O GLOBO, n 32.317, 29/01/2022. Política, p. 6

App de Bolsonaro foi criado por assessor de Carlos

Marlen Couto



O advogado Rogério de Medeiros Junior é empregado no gabinete do filho 02 na Câmara do Rio, e desenvolveu plataforma que deve ampliar alcance digital do presidente às vésperas da eleição. Ação no TSE questiona possível uso de dinheiro público

Desenvolvedor do aplicativo criado para reunir postagens do presidente Jair Bolsonaro nas redes sociais, o advogado Rogério Cupti de Medeiros Junior atua desde janeiro de 2021 no gabinete do vereador do Rio e filho do presidente Carlos Bolsonaro (Republicanos-RJ), alvo de investigação sobre um suposto esquema de “rachadinha” —prática que consiste na devolução de salários de assessores. Com remuneração-base de R$ 6.753,76, Medeiros Junior divide suas atividades como auxiliar do vereador com os serviços de sua microempresa individual, que oferece assessoria a quem deseja obter o certificado de registro para colecionador, atirador desportivo e caçador (CAC).

Aberta oficialmente por ele em março de 2020 e em operação desde 2017, a empresa é registrada no mesmo endereço, em Niterói, informado nos termos de uso do aplicativo Bolsonaro TV, divulgado e incentivado pelo próprio presidente e que já soma mais de 100 mil downloads só na loja do Google. Nos termos de uso e privacidade do Bolsonaro TV, o advogado aparece como responsável pela iniciativa. A entrada de Medeiros Junior no gabinete de Carlos coincide com a criação do aplicativo.

A plataforma está disponível ao menos desde junho, quando começou a ser testado e a passar por atualizações. Lá, é possível ler em tempo real postagens do presidente no Telegram, Twitter, Instagram e YouTube.

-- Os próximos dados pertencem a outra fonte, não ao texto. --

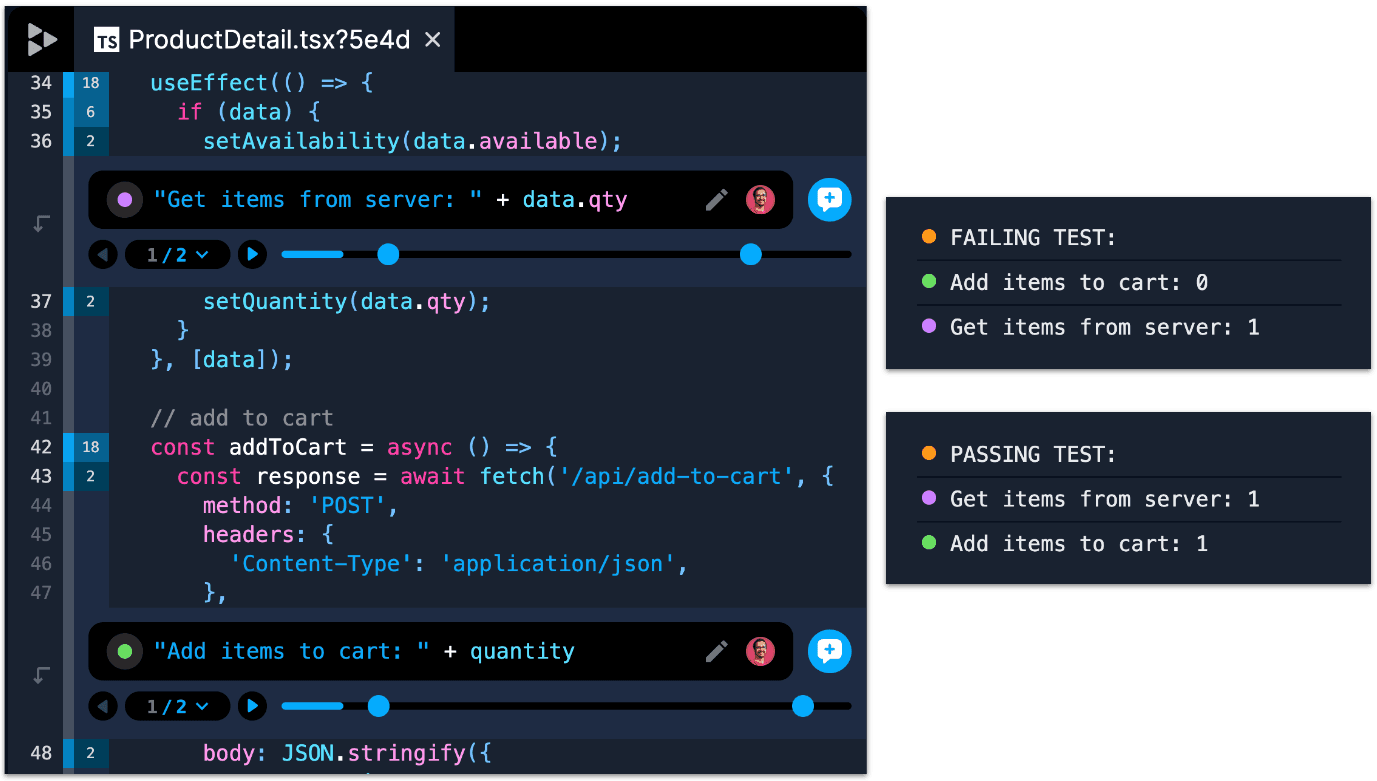Click user avatar in "Get items from server" panel
The width and height of the screenshot is (1377, 781).
coord(760,200)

Esta semana, o PDT protocolou uma medida cautelar junto ao Tribunal Superior Eleitoral (TSE) em que requer informações sobre o financiamento do Bolsonaro TV. A sigla questiona os recursos usados para sua elaboração e quer saber se houve participação de empresas na fase de desenvolvimento e uso de dinheiro público, uma vez que o assessor de Carlos Bolsonaro é apontado como desenvolvedor do aplicativo.

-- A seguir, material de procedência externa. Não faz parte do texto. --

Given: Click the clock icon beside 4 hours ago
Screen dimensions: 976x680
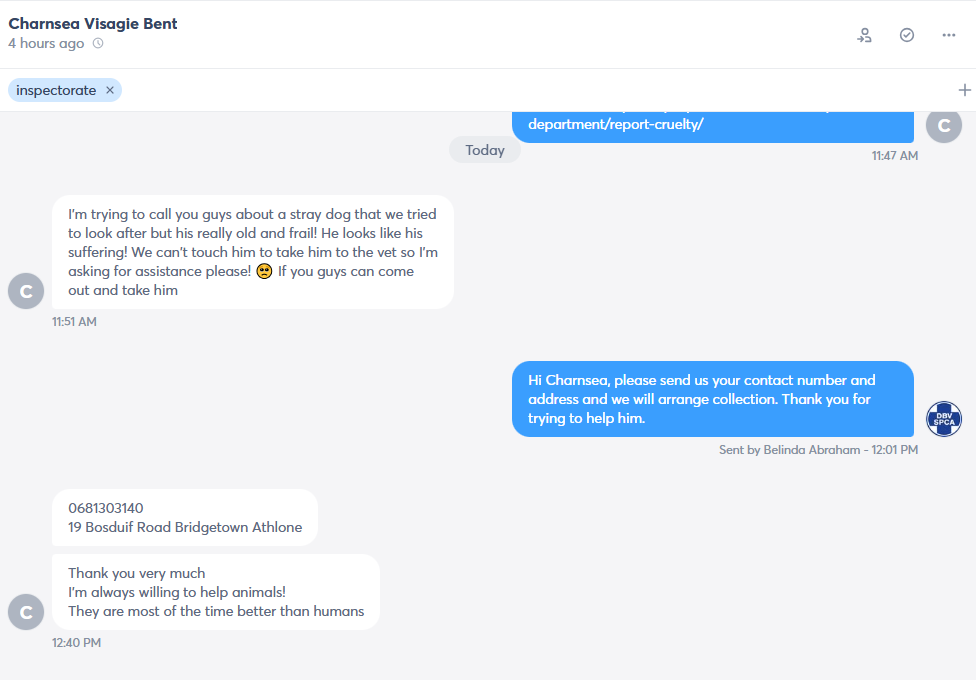Looking at the screenshot, I should (x=98, y=44).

Em nota ao GLOBO, a Câmara do Rio explicou que não há vedação para que um funcionário desempenhe outra função, desde que haja compatibilidade de horários. A Casa também informou que, no caso dos lotados nos gabinetes parlamentares, o controle de frequência fica a cargo do vereador. Procurado para comentar a atuação do assessor no aplicativo de Bolsonaro e na Impacto, o gabinete de Carlos Bolsonaro não respondeu.

Com escritórios no Rio e em Brasília, a Impacto foi revelada no ano passado pela revista “Veja”. Nos perfis da consultoria nas redes sociais, que cobra de seus clientes R$ 500 por honorários advocatícios a título de “valor simbólico”, são compartilhadas com frequência fotos de Bolsonaro e defesas do uso de armas de fogo para defesa pessoal, uma das principais bandeiras do bolsonarismo. Em uma delas, uma foto do presidente foi compartilhada com a legenda “O povo armado jamais será escravizado”. Em outra publicação, um vídeo mostra uma criança atirando. 

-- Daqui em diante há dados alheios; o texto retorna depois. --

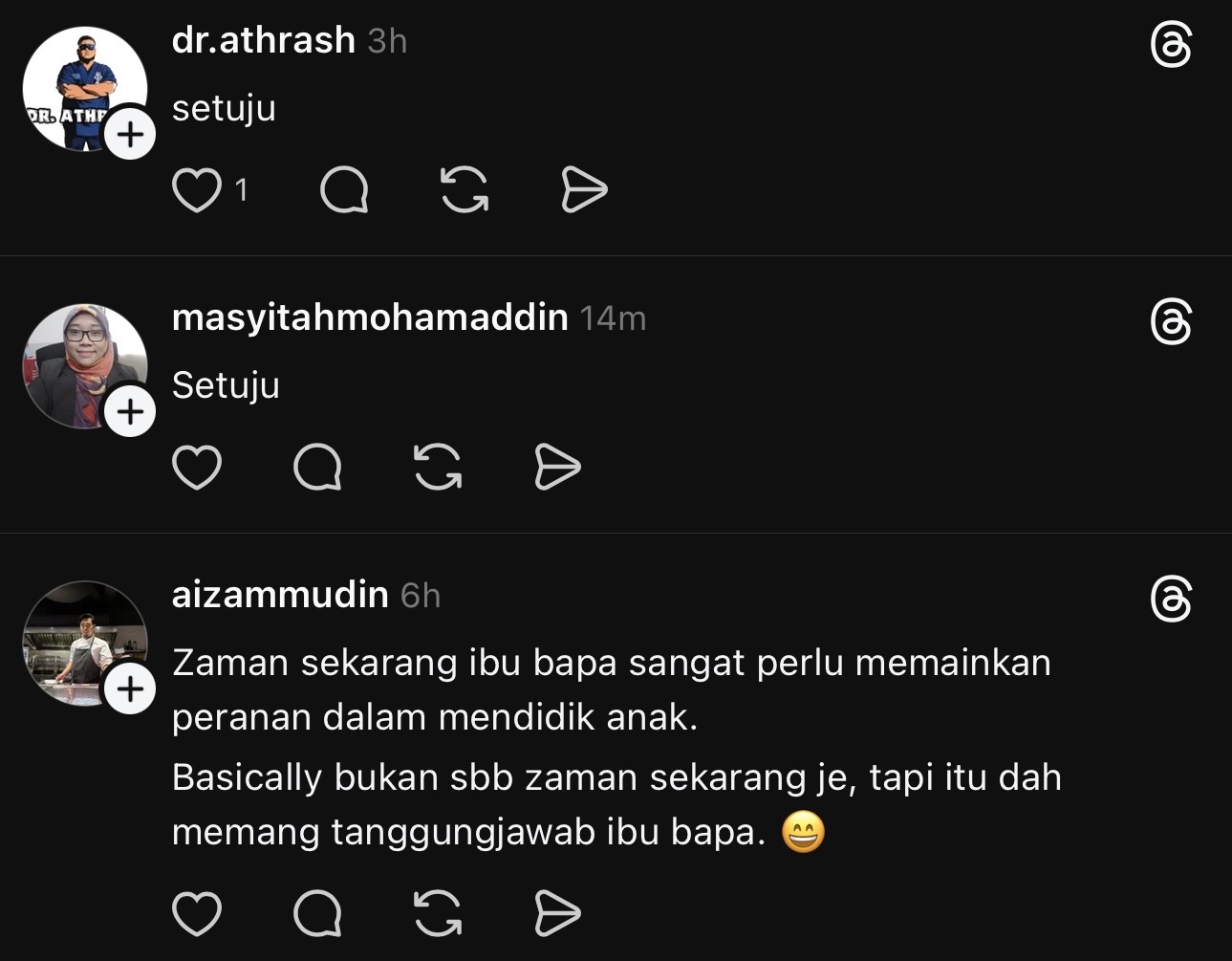Open the dr.athrash username link
The width and height of the screenshot is (1232, 961).
tap(264, 40)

Também são comuns vídeos e fotos de Rogério Medeiros Junior, identificado como instrutor de armamento, em demonstrações de disparos. Registros de aulas foram publicados ao longo de 2021, período em que o advogado já estava nomeado no gabinete de Carlos. Em 2017, o hoje assessor do filho do presidente foi recebido no gabinete do então vereador de Niterói Carlos Jordy (PSL-RJ), atualmente deputado federal, e foi descrito como “advogado especialista em legislação sobre armas”. Uma foto do encontro, motivado por uma campanha para armar a população de Niterói, foi publicada por Jordy, que divulgou também as contas da Impacto em redes sociais.

Em seu currículo na plataforma Lattes, mantida pelo Conselho Nacional de Desenvolvimento Científico e Tecnológico (CNPq), o assessor do vereador Rio informou que se graduou em Direito pela Universidade Estácio de Sá em 2012. Constam ainda uma especialização em Crimes Cibernéticos concluída em 2013 pela Escola da Magistratura do Estado do Rio de Janeiro (Emerj) e um curso de Segurança da Informação pela Polícia Federal em 2003. Procuradas, a Emerj e a PF não responderam sobre a formação do advogado nas instituições. Antes de ser nomeado no gabinete de Carlos, Medeiros Junior também atuou como representante do parlamentar em ações na Justiça do Rio.